Question 251986
let:


x = first number
x+1 = second number


product of (sum + diff) + 8 = sum (squares)


sum = x + x + 1 = 2x+1


diff = x + 1 - x = 1


product of sum and diff = (2x+1)*1 = 2x+1


sum of the squares is equal to the first number squared plus the second number squared.


deriving the sum of the squares, we get:


x^2 + (x+1)^2 equals:


x^2 + x^2 + 2x + 1


adding these together and combining like terms, we get:


x^2 + x^2 + 2x + 1 equals:


2x^2 + 2x + 1


since sum(squares) = product of sum and diff + 8, we get:


2x^2 + 2x + 1 = 2x + 1 + 8 which becomes:


2x^2 + 2x + 1 = 2x + 9


subtract 2x from both sides of the equation and subtract 1 from both sides of the equation to get:


2x^2 = 8


divide both sides of the equation by 2 to get:


x^2 = 4


take the square root of both sides of the equation to get:


x = sqrt(4) = 2


answer should be x = 2


substitute in original problem statement equations to see if they are true.

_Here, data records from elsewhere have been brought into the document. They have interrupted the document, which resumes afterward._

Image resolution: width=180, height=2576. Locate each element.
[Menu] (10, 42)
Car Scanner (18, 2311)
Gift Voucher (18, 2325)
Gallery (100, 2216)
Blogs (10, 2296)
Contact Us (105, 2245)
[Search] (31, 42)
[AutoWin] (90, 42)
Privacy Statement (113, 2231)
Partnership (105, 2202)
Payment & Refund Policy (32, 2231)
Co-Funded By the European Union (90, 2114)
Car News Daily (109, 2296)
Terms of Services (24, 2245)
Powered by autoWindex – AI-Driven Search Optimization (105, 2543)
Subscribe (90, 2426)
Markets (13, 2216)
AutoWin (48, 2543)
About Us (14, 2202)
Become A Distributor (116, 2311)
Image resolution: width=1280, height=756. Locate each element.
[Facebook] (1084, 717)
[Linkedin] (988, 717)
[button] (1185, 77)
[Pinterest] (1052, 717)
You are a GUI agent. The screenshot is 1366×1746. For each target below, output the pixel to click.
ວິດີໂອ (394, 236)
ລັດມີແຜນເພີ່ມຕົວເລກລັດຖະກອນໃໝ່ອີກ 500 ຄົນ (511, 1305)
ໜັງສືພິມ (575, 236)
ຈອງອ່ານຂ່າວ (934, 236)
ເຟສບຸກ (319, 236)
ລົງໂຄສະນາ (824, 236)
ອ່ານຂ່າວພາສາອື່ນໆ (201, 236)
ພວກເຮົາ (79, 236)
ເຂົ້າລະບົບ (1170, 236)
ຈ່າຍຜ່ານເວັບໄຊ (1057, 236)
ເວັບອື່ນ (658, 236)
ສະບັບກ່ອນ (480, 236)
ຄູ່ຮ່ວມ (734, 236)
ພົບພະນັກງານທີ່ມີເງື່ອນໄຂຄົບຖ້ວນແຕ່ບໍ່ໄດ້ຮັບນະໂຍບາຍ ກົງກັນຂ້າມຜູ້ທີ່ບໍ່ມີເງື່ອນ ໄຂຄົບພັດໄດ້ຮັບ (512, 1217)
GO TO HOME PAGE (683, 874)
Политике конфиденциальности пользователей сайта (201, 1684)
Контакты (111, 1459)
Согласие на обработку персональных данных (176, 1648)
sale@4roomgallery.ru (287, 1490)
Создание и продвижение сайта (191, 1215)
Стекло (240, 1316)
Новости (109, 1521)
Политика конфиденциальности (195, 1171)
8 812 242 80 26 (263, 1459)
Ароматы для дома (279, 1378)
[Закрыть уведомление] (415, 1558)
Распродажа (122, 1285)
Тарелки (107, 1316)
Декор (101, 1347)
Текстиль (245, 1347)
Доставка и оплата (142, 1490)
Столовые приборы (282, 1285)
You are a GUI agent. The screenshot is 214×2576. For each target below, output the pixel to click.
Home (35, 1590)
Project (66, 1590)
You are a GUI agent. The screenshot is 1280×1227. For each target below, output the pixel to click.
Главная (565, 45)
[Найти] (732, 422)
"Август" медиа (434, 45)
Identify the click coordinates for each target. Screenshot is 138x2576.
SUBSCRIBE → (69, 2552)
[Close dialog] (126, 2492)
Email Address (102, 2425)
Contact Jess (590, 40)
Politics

sum of two numbers is 2 + 3 = 5


diff of two numbers is 3 - 2 = 1


product of sum and diff is 5*1 = 5


sum of squares = product of sum and diff + 8 becomes:


2^2 + 3^2 = 5 + 8 which becomes:


4 + 9 = 13


since this statement is true, the value for x is good.


your answer is:


the 2 consecutive numbers that will satisfy the problem statement are 2 and 3.